Zanosi się na wzrost cen ropy naftowej
Krajowi analitycy z rynku paliw nie spodziewają się, by cena ropy w najbliższym czasie spadła poniżej 30 dolarów za baryłkę. Co więcej, istnieje realna szansa, aby wzrosła do poziomu 35-40 dolarów. Przy takim poziomie cen ropy nie mamy co marzyć o przecenie paliw na krajowym rynku , za to istnieje poważne zagrożenie kolejnymi podwyżkami, jakie mogą zafundować nam krajowe rafinerie.
— Raczej nie ma co liczyć, by ropa w tym tygodniu staniała poniżej 30 dolarów za baryłkę. Także nie zanosi się, aby jej notowania spadły w kolejnych tygodniach.
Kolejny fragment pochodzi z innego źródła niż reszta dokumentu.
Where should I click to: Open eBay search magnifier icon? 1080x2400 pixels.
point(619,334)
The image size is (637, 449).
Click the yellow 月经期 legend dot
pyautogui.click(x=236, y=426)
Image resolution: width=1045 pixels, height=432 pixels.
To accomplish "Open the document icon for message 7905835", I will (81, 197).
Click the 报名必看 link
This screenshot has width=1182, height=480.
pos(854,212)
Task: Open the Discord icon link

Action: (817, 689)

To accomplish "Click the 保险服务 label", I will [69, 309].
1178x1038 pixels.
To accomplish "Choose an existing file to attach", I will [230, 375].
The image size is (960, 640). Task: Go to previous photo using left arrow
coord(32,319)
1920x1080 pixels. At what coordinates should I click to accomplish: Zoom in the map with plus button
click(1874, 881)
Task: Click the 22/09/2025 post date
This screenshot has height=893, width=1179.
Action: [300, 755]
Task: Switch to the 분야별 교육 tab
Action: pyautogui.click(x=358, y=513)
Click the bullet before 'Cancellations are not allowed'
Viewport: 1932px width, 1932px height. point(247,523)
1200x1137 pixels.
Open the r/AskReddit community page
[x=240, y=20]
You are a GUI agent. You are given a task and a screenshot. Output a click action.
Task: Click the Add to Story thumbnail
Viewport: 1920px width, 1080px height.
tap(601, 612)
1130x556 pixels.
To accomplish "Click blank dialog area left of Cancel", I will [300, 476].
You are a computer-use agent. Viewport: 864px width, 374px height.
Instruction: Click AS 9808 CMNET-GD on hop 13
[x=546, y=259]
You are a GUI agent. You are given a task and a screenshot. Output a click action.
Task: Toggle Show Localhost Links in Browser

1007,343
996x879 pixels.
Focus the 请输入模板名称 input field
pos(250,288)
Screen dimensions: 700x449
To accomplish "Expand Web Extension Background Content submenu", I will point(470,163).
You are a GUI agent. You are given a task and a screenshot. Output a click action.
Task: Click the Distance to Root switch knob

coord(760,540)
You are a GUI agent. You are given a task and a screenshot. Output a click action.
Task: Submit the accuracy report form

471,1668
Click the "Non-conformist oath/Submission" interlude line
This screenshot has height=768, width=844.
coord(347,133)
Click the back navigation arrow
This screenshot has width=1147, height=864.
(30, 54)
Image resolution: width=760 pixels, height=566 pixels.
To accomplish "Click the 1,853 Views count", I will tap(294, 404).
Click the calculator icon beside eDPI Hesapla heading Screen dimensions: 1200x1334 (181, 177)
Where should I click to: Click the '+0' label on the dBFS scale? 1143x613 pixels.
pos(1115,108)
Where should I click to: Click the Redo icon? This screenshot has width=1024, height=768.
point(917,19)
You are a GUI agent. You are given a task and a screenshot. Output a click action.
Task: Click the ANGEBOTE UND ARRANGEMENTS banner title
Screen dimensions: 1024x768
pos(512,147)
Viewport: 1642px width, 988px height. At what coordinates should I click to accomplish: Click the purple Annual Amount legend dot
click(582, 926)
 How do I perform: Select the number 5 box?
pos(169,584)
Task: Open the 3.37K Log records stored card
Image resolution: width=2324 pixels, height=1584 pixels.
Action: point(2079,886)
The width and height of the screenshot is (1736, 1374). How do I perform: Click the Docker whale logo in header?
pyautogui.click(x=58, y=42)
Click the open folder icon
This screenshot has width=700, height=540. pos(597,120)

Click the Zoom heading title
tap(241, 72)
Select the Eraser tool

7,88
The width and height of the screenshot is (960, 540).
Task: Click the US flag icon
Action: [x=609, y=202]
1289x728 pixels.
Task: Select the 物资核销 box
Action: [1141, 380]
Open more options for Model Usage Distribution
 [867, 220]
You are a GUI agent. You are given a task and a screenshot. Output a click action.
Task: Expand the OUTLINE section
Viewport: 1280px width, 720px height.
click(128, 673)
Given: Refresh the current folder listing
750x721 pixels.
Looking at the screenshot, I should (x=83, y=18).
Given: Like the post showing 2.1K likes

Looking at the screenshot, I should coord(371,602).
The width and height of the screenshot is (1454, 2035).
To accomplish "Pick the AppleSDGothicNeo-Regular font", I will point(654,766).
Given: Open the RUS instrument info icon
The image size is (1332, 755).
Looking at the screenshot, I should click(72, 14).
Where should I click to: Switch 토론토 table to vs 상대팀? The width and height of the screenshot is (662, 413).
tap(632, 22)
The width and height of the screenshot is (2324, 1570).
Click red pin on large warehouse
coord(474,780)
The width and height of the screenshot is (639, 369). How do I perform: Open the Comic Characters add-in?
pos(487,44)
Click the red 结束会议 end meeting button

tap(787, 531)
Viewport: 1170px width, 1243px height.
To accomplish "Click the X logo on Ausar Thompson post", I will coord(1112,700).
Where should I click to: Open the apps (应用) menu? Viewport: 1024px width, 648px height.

Natomiast istnieje duże prawdopodobieństwo, że ceny ropy naftowej wkrótce przekroczą 35 dolarów. Mogą nawet zbliżyć się do poziomu 40 dolarów. Do takich przemyśleń skłaniają między innymi sygnały o stale malejących zapasach. W Stanach Zjednoczonych już trzeci tydzień z rzędu topnieje poziom zapasów — ocenia Urszula Cieślak, analityk z Biura Maklerskiego Reflex.
TYMCZASEM analitycy spodziewali się, że w najnowszym raporcie API podane zostaną informacje o wzroście amerykańskich zapasów ropy o 3,5 mln baryłek, benzyny o 700 tys. baryłek, a oleju opałowego o 1,25 mln baryłek.
KOLEJNYM czynnikiem, który już wkrótce powinien przesądzić o wzroście cen paliw, może okazać się fakt ograniczenia dziennej podaży ropy na skutek wyczerpania się surowca pochodzącego z rezerw strategicznych Stanów Zjednoczonych. Oznaczałoby to, iż niebawem rynek zubożeje o około 1 mln baryłek dziennie.
ANALITYCY, oceniając sytuację na rynku paliw, dalszą koniunkturę uzależniają od sytuacji na Bliskim Wschodzie.
— Przy istniejącym konflikcie na Bliskim Wschodzie cały czas występuje ryzyko, że na rynek może trafić jedna, niespodziewana informacja, która jest w stanie poważnie zachwiać kursem ropy naftowej — tłumaczy Urszula Cieślak.
W SYTUACJI wyraźnego niedoboru paliw, coraz bardziej prawdopodobna staje się możliwość skierowania przez OPEC dodatkowych 500 tys. baryłek ropy dziennie. Niewykluczone, że już od początku przyszłego tygodnia dodatkowe partie ropy trafią na światowy rynek.